EXERCISE INSTRUCTIONS: Locate "How do I perform: Click" in the listing. Transcribe the line that contains it and every line that follows, through the last, omitting all pictures.

.....

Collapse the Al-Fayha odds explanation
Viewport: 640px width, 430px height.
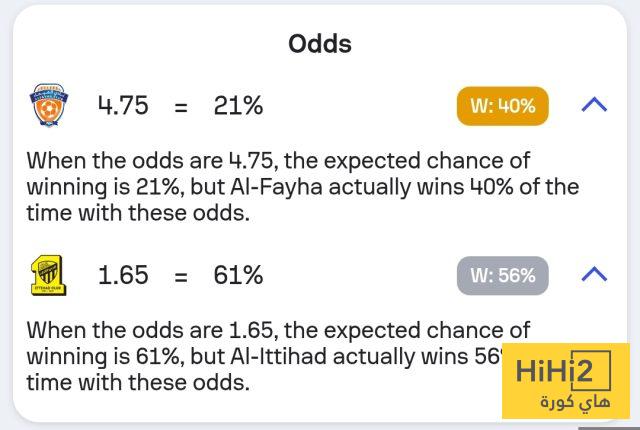coord(594,104)
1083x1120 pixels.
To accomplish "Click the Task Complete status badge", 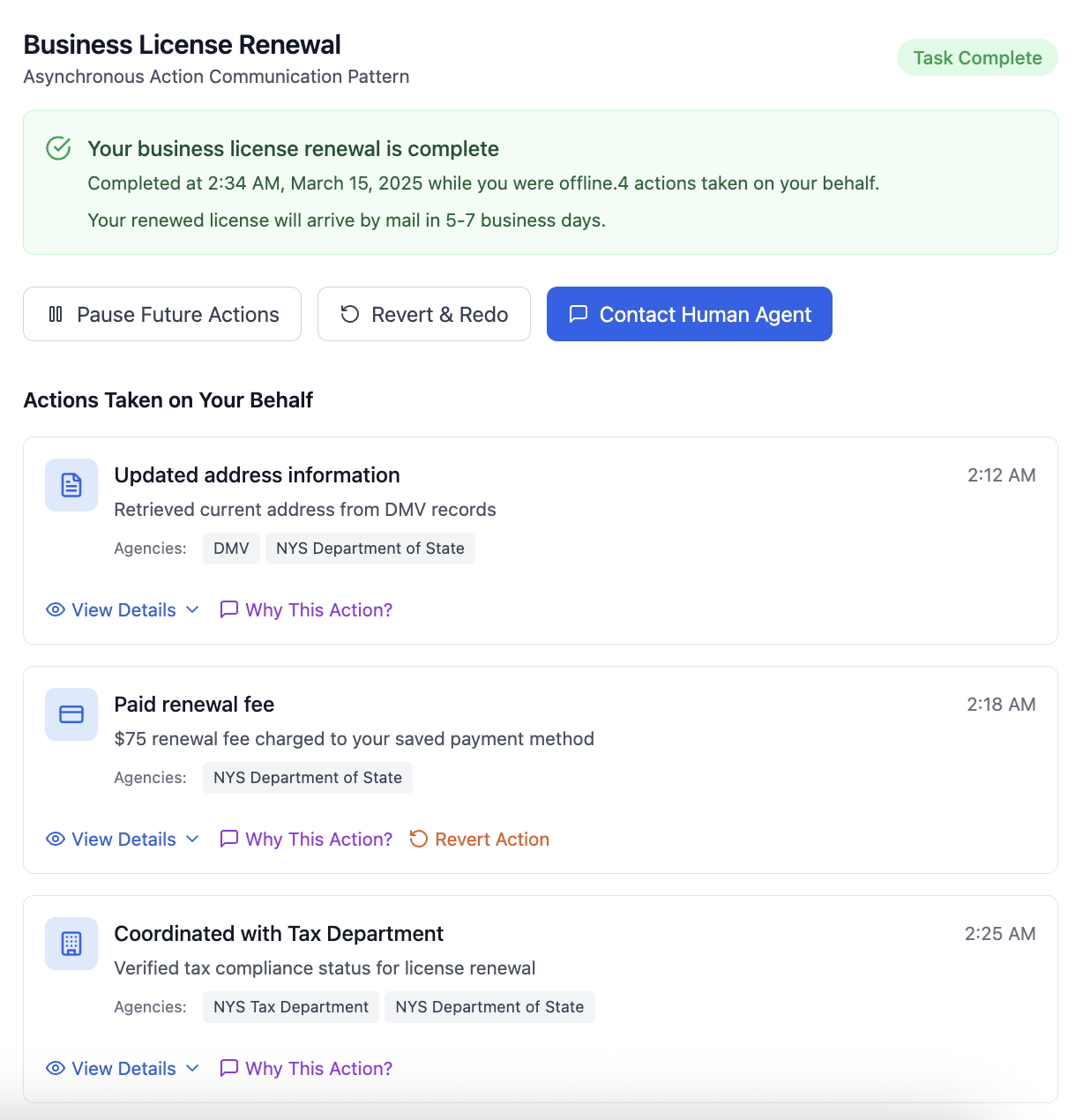I will (977, 57).
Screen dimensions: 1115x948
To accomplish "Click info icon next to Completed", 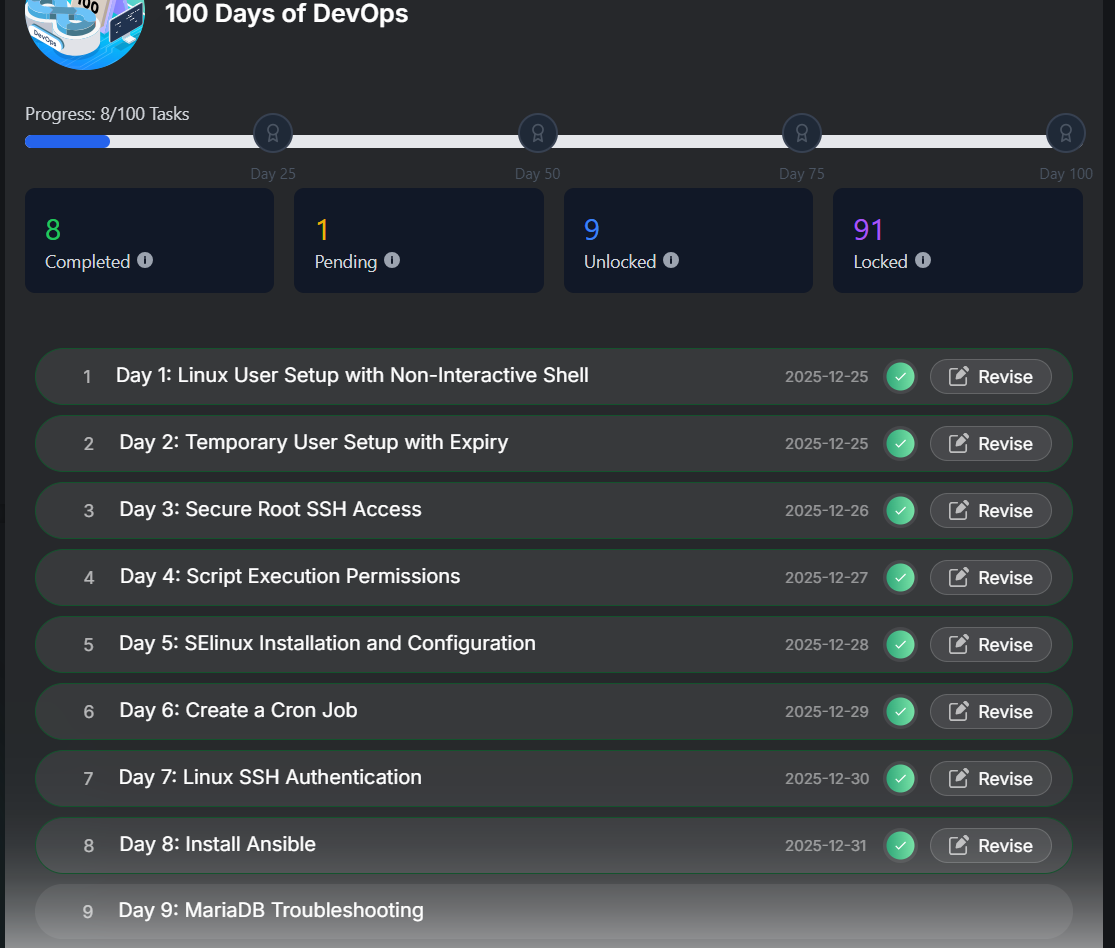I will [145, 260].
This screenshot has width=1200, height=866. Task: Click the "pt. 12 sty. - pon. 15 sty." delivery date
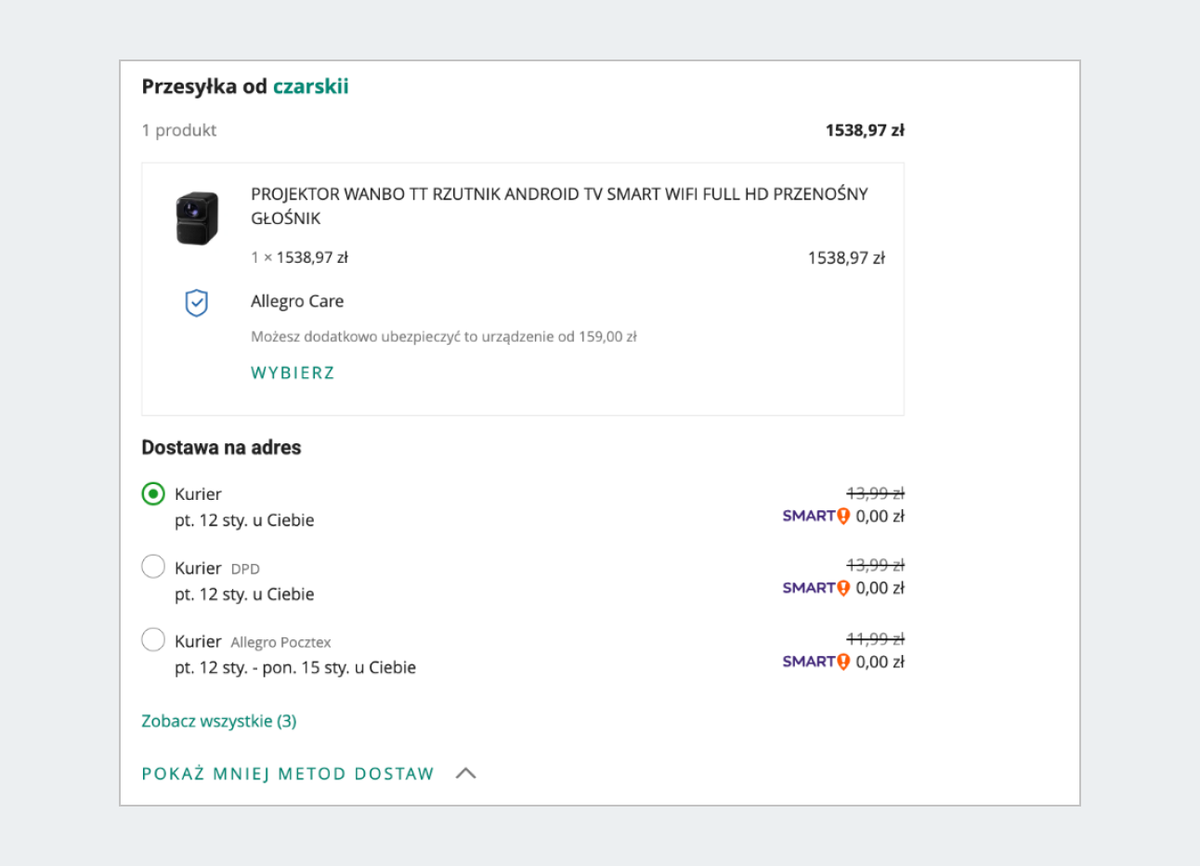point(295,667)
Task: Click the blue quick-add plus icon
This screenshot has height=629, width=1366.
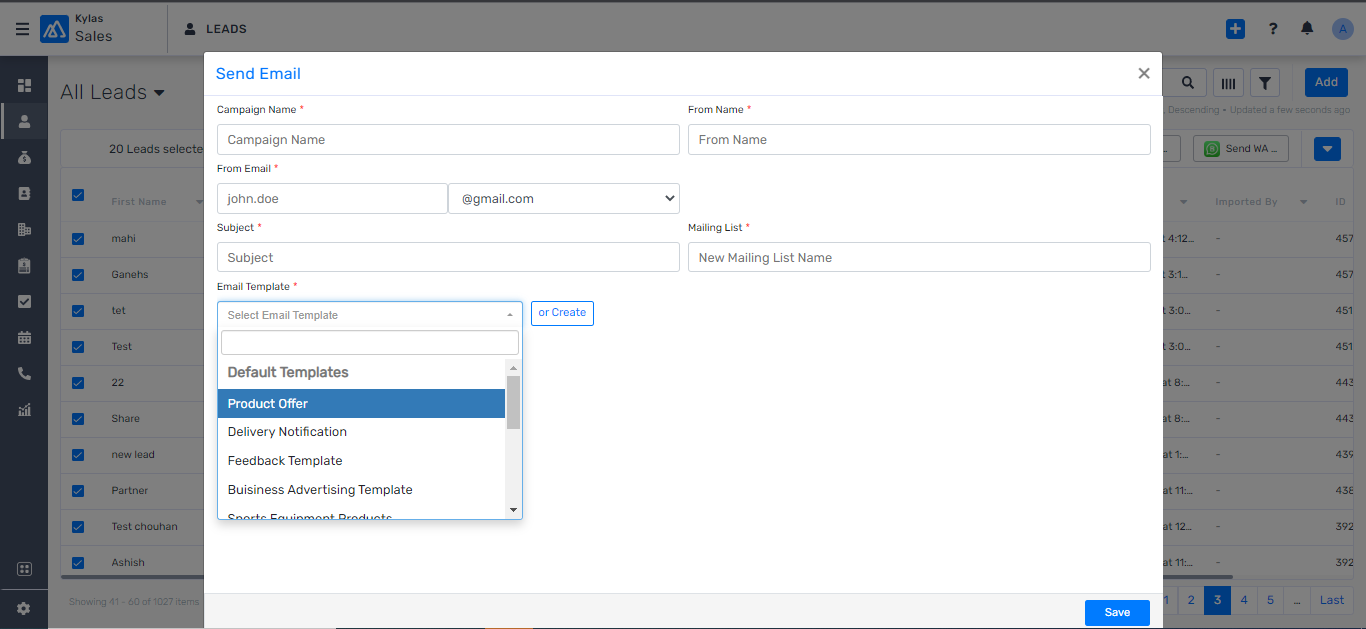Action: [1235, 29]
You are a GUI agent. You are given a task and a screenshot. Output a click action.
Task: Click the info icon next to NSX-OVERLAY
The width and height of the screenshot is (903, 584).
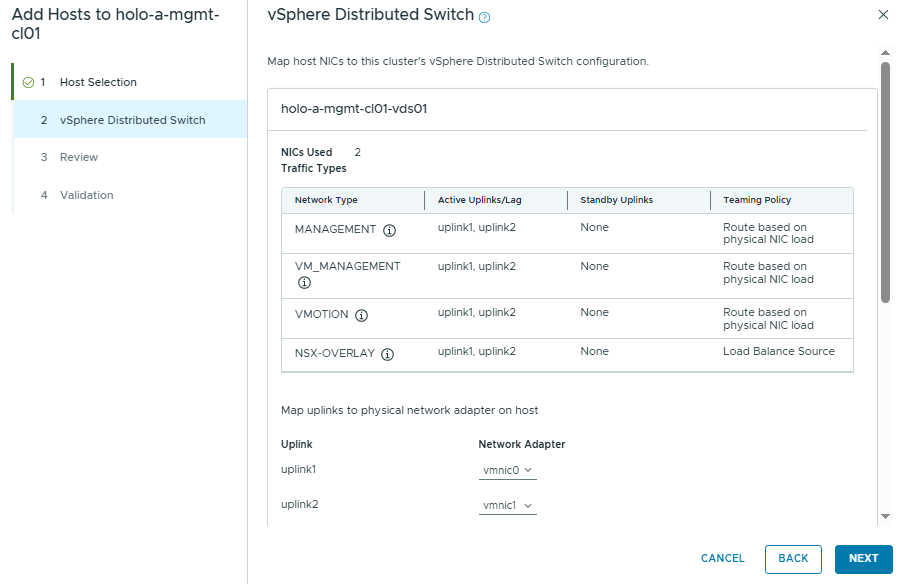[387, 354]
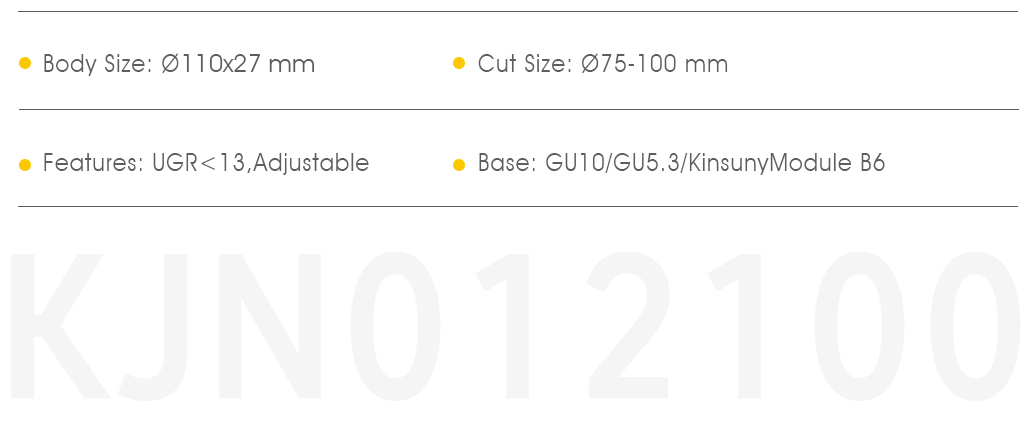Select the Body Size Ø110x27 mm text
Screen dimensions: 1034x438
179,64
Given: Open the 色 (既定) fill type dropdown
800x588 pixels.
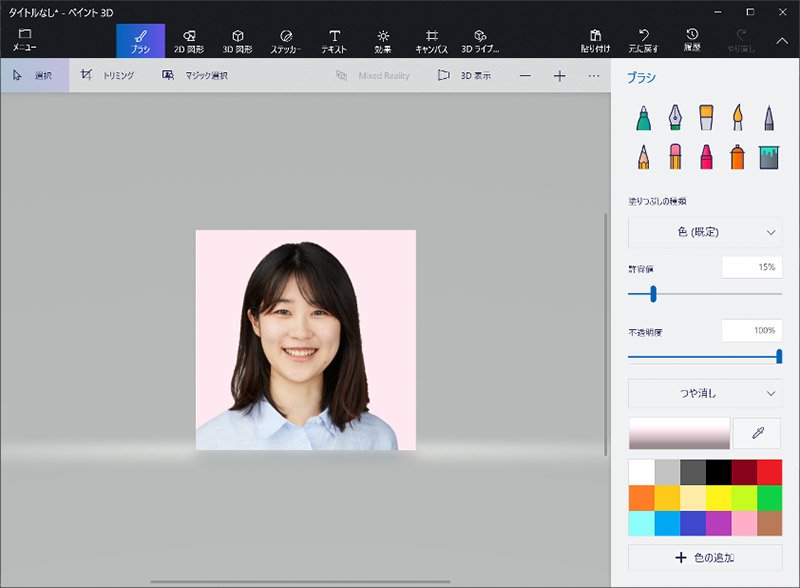Looking at the screenshot, I should (x=704, y=232).
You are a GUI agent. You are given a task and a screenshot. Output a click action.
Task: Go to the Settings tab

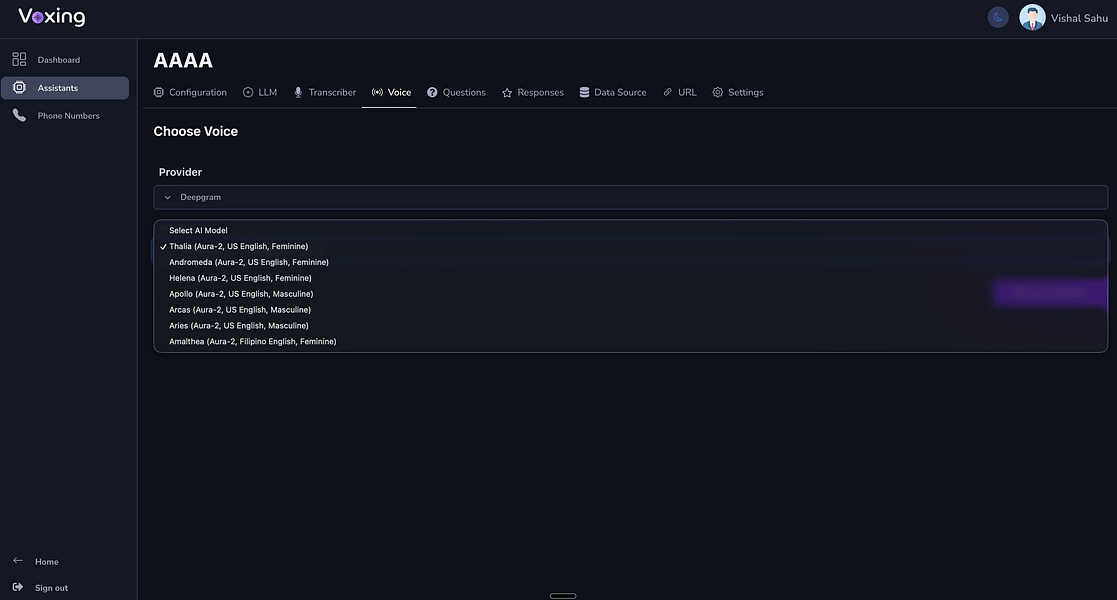[x=737, y=93]
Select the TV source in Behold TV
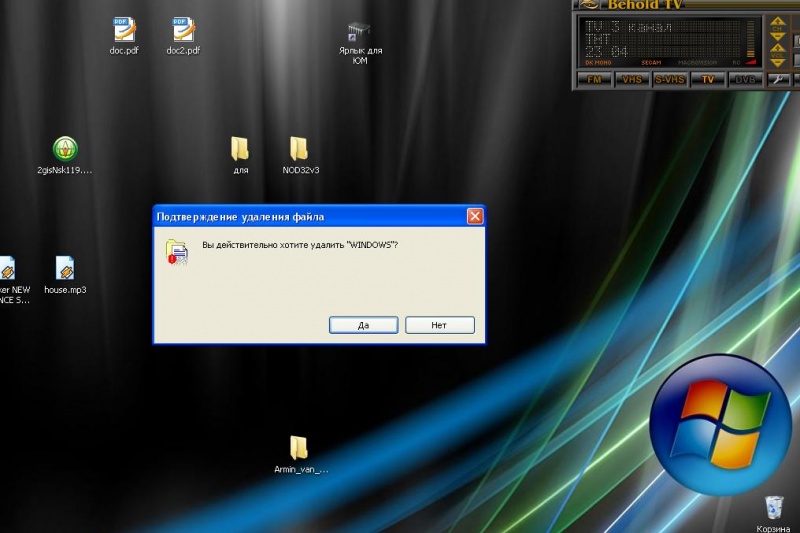Screen dimensions: 800x533 point(708,80)
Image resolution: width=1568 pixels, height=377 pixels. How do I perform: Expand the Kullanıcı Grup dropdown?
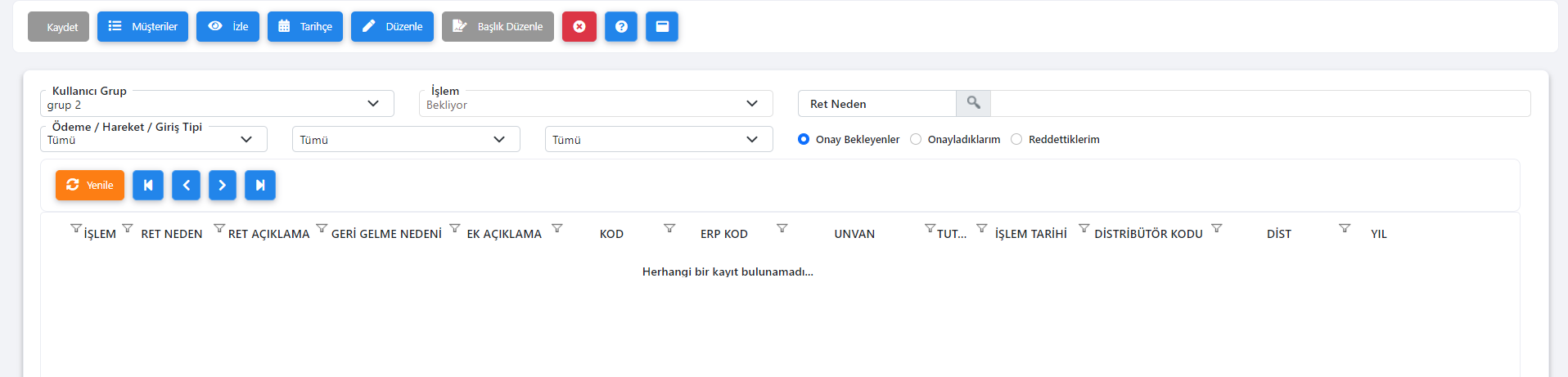tap(217, 104)
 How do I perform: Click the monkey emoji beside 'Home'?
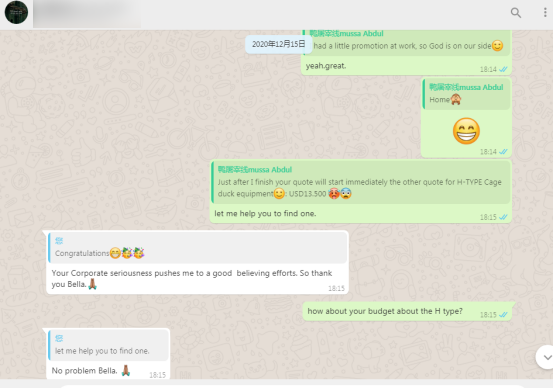pyautogui.click(x=456, y=100)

.....

RESPONSE AREA:
 How do I perform: Click the monkey emoji beside 'Home'?
pyautogui.click(x=456, y=100)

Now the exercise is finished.